_Dataset records_
━━━━━━━━
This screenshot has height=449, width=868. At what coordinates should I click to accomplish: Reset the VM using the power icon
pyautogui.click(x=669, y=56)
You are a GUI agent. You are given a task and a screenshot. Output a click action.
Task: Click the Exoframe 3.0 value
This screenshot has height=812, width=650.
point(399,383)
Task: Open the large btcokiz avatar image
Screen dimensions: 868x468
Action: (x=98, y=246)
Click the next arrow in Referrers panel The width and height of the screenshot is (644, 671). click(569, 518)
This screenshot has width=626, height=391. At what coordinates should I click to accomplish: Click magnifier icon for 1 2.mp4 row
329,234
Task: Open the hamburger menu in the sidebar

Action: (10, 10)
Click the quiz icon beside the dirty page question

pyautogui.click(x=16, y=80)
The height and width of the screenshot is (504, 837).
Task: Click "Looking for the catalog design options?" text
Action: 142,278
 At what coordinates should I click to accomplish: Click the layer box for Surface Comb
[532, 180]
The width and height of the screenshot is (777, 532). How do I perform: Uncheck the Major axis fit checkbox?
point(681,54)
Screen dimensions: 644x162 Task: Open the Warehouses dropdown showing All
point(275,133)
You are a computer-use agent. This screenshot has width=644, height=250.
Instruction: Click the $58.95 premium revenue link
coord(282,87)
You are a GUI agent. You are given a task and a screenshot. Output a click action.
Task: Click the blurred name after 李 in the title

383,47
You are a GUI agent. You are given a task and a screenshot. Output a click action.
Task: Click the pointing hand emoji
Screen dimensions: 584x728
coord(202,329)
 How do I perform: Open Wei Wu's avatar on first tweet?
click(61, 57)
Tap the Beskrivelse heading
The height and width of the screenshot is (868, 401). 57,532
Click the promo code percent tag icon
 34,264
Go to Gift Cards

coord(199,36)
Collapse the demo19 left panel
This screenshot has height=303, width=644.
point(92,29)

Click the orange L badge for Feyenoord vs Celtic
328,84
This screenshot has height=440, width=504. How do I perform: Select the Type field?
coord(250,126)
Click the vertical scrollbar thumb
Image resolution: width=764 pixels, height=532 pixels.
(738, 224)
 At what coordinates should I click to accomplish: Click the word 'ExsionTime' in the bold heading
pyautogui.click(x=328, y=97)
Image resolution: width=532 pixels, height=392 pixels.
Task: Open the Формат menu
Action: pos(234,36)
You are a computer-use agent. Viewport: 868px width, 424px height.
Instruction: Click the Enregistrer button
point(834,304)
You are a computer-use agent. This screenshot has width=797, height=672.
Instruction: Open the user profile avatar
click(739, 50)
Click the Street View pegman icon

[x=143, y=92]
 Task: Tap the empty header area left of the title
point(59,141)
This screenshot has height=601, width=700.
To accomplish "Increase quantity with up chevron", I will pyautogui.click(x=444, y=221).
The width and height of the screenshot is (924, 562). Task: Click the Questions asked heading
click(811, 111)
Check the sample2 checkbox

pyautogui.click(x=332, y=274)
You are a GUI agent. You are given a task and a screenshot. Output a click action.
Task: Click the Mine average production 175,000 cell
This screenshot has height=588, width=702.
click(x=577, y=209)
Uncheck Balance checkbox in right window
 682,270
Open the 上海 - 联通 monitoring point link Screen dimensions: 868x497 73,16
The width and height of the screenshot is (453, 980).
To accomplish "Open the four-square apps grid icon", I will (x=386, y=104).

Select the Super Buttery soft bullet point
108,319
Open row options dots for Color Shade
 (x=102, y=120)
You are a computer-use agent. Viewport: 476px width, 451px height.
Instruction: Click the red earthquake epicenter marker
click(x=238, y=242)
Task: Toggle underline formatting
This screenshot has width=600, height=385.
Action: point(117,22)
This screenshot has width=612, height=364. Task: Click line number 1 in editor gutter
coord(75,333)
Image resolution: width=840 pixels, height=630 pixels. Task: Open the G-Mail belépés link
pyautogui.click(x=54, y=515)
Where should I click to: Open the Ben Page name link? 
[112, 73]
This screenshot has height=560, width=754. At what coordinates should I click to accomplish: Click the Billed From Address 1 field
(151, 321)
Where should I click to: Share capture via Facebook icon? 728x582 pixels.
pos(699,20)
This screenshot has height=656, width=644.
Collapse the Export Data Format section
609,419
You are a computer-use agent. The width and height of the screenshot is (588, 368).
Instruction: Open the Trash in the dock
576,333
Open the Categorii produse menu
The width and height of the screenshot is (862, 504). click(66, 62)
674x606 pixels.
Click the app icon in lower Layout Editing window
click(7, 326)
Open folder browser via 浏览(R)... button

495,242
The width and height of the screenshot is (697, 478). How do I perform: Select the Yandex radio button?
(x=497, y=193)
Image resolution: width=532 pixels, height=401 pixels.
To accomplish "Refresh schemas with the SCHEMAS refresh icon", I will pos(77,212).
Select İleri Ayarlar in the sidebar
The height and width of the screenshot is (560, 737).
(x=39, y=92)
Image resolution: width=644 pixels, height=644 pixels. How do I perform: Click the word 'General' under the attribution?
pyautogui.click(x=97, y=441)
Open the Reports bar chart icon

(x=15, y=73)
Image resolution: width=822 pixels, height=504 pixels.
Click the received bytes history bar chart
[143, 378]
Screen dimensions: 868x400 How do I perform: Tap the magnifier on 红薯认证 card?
━━━━━━━━
_WHAT TO DO_
Take the data above and reproduce it exactly.

_RESULT BELOW_
This screenshot has height=449, width=868. At what coordinates should I click to accomplish: Reset the VM using the power icon
pyautogui.click(x=669, y=56)
You are a GUI agent. You are given a task and a screenshot. Output a click action.
Task: Click the Exoframe 3.0 value
This screenshot has height=812, width=650.
point(399,383)
Task: Open the large btcokiz avatar image
Screen dimensions: 868x468
Action: (x=98, y=246)
Click the next arrow in Referrers panel The width and height of the screenshot is (644, 671). click(569, 518)
This screenshot has width=626, height=391. At what coordinates should I click to accomplish: Click magnifier icon for 1 2.mp4 row
329,234
Task: Open the hamburger menu in the sidebar

Action: (10, 10)
Click the quiz icon beside the dirty page question

pyautogui.click(x=16, y=80)
The height and width of the screenshot is (504, 837).
Task: Click "Looking for the catalog design options?" text
Action: 142,278
 At what coordinates should I click to accomplish: Click the layer box for Surface Comb
[532, 180]
The width and height of the screenshot is (777, 532). How do I perform: Uncheck the Major axis fit checkbox?
point(681,54)
Screen dimensions: 644x162 Task: Open the Warehouses dropdown showing All
point(275,133)
You are a computer-use agent. This screenshot has width=644, height=250.
Instruction: Click the $58.95 premium revenue link
coord(282,87)
You are a GUI agent. You are given a task and a screenshot. Output a click action.
Task: Click the blurred name after 李 in the title

383,47
You are a GUI agent. You are given a task and a screenshot. Output a click action.
Task: Click the pointing hand emoji
Screen dimensions: 584x728
coord(202,329)
 How do I perform: Open Wei Wu's avatar on first tweet?
click(61, 57)
Tap the Beskrivelse heading
The height and width of the screenshot is (868, 401). 57,532
Click the promo code percent tag icon
 34,264
Go to Gift Cards

coord(199,36)
Collapse the demo19 left panel
This screenshot has height=303, width=644.
point(92,29)

Click the orange L badge for Feyenoord vs Celtic
328,84
This screenshot has height=440, width=504. How do I perform: Select the Type field?
coord(250,126)
Click the vertical scrollbar thumb
Image resolution: width=764 pixels, height=532 pixels.
(738, 224)
 At what coordinates should I click to accomplish: Click the word 'ExsionTime' in the bold heading
pyautogui.click(x=328, y=97)
Image resolution: width=532 pixels, height=392 pixels.
Task: Open the Формат menu
Action: pos(234,36)
You are a computer-use agent. Viewport: 868px width, 424px height.
Instruction: Click the Enregistrer button
point(834,304)
You are a computer-use agent. This screenshot has width=797, height=672.
Instruction: Open the user profile avatar
click(739, 50)
Click the Street View pegman icon

[x=143, y=92]
 Task: Tap the empty header area left of the title
point(59,141)
This screenshot has height=601, width=700.
To accomplish "Increase quantity with up chevron", I will pyautogui.click(x=444, y=221).
The width and height of the screenshot is (924, 562). Task: Click the Questions asked heading
click(811, 111)
Check the sample2 checkbox

pyautogui.click(x=332, y=274)
You are a GUI agent. You are given a task and a screenshot. Output a click action.
Task: Click the Mine average production 175,000 cell
This screenshot has height=588, width=702.
click(x=577, y=209)
Uncheck Balance checkbox in right window
 682,270
Open the 上海 - 联通 monitoring point link Screen dimensions: 868x497 73,16
The width and height of the screenshot is (453, 980).
To accomplish "Open the four-square apps grid icon", I will (x=386, y=104).

Select the Super Buttery soft bullet point
108,319
Open row options dots for Color Shade
 (x=102, y=120)
You are a computer-use agent. Viewport: 476px width, 451px height.
Instruction: Click the red earthquake epicenter marker
click(x=238, y=242)
Task: Toggle underline formatting
This screenshot has width=600, height=385.
Action: point(117,22)
This screenshot has width=612, height=364. Task: Click line number 1 in editor gutter
coord(75,333)
Image resolution: width=840 pixels, height=630 pixels. Task: Open the G-Mail belépés link
pyautogui.click(x=54, y=515)
Where should I click to: Open the Ben Page name link? 
[112, 73]
This screenshot has height=560, width=754. At what coordinates should I click to accomplish: Click the Billed From Address 1 field
(151, 321)
Where should I click to: Share capture via Facebook icon? 728x582 pixels.
pos(699,20)
This screenshot has height=656, width=644.
Collapse the Export Data Format section
609,419
You are a computer-use agent. The width and height of the screenshot is (588, 368).
Instruction: Open the Trash in the dock
576,333
Open the Categorii produse menu
The width and height of the screenshot is (862, 504). click(66, 62)
674x606 pixels.
Click the app icon in lower Layout Editing window
click(7, 326)
Open folder browser via 浏览(R)... button

495,242
The width and height of the screenshot is (697, 478). How do I perform: Select the Yandex radio button?
(x=497, y=193)
Image resolution: width=532 pixels, height=401 pixels.
To accomplish "Refresh schemas with the SCHEMAS refresh icon", I will pos(77,212).
Select İleri Ayarlar in the sidebar
The height and width of the screenshot is (560, 737).
(x=39, y=92)
Image resolution: width=644 pixels, height=644 pixels. How do I perform: Click the word 'General' under the attribution?
pyautogui.click(x=97, y=441)
Open the Reports bar chart icon

(x=15, y=73)
Image resolution: width=822 pixels, height=504 pixels.
Click the received bytes history bar chart
[143, 378]
Screen dimensions: 868x400 How do I perform: Tap the magnifier on 红薯认证 card?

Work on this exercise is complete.